Theme: Time and Space
Ibadan, Oyo State, Nigeria
November 30, 2013
Thirteen years ago in Ibadan, under the banner of Time and Space, My sick self(Malaria) stood before a room filled with possibility and declared that African youth must build their MarketSpace if they are to take their rightful MarketPlace.
I argued then that geography is no longer destiny. That whether in Accra, Ibadan, Kigali, Nairobi, or the diaspora, African youth were on the same wavelength; hungry, intelligent, restless. The question was not talent. The question was space. Who controls it? Who defines it? Who monetizes it?
Today, almost thirteen years later, the world has validated that thesis.
And I Ask Myself What Has Changed Since 2013?
In 2013:
African tech ecosystems were fragile and undercapitalized. Youth unemployment was rising.
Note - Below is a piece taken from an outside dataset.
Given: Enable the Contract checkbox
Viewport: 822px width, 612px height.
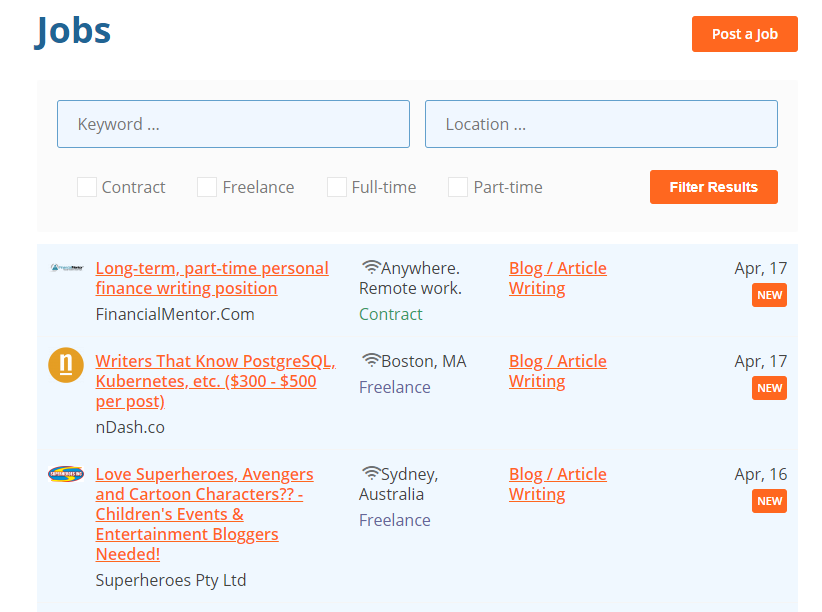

Social media was influence; it was not yet infrastructure. Continental trade integration was still largely aspirational.
In 2026:
Africa has unicorn startups. Fintech, creative industries, and digital services are reshaping economies. The diaspora is investing back home. The African Continental Free Trade Area is no longer theory but policy reality.
Yet the core challenge remains: we still participate more in markets we did not design than in spaces we own.
We have entered the marketplace but have we built the marketspace?
The Original Argument: MarketSpace Before MarketPlace
In that talk, I made three core propositions:
Space precedes power. Ownership precedes influence. Coordination precedes scale.
I spoke about traveling across the continent and sensing a generational alignment. Young Africans thinking differently from inherited systems. We were ready. What we lacked was organized structure.
Time has proven that the instinct was right.
But readiness without architecture leads to leakage of value.
What Should We Do Now (2026–2036)
If 2013 was about awakening, 2026 must be about institutionalization.
1. Move From Startup Culture to Institutional Culture
Africa cannot survive on pitch decks and panels.
We must build:
Venture funds owned by Africans. Research institutions funded by Africans. Policy think tanks shaping African regulation.
The marketspace must include capital, knowledge, and law. Not just hustle.
2. Capitalize Citizenship
African youth must understand that citizenship itself is economic infrastructure.
Passports, mobility, trade rights, digital identity these are our assets.
Our generation must push for:
Free movement implementation under AfCFTA. Cross-border startup financing frameworks. Youth-led continental consortiums.
If we do not capitalize our citizenship, others will tokenize it.
3. Convert Digital Noise Into Digital Sovereignty
We have mastered virality.
We have not mastered platforms.
MarketSpace 2.0 means:
Building African-owned platforms. Owning payment rails. Securing data infrastructure.
Influence without ownership is rented power.
4. Discipline the Energy of Youth
In 2013, I charged the youth to act.
Today, I would add: act with structure.
Anger is not strategy.
Talent is not transformation.
Visibility is not value.
We must cultivate:
Financial literacy. Policy literacy. Institutional patience.
5. Redefine What “Taking Our Place” Means
Taking our rightful place does not mean replacing others.
It means refusing marginality.
It means:
Controlling value chains. Setting regulatory standards. Writing intellectual frameworks. Owning narratives.
It means building ecosystems where the next generation does not have to fight for space because we already created it.
Time Has Passed. Space Remains Contested.
The theme in Ibadan was prophetic: Time and Space.
Time has tested us.
Space is still contested.
The next decade should not be about potential. It will be about positioning.
The African youth question is no longer:
“Can we?”
It is:
“Will we organize?”
If I were to stand again at that podium today, I would say:
Do not merely enter the marketplace.
Architect the marketspace.
Coordinate capital.
Institutionalize courage.
Convert citizenship into leverage.
And move from participation to power.
Thirteen years ago, we were on the same wavelength.
Now, we must be on the same strategy.
Lord Fiifi Quayle
To John Armah who was initially scheduled to speak, the dream is still on course.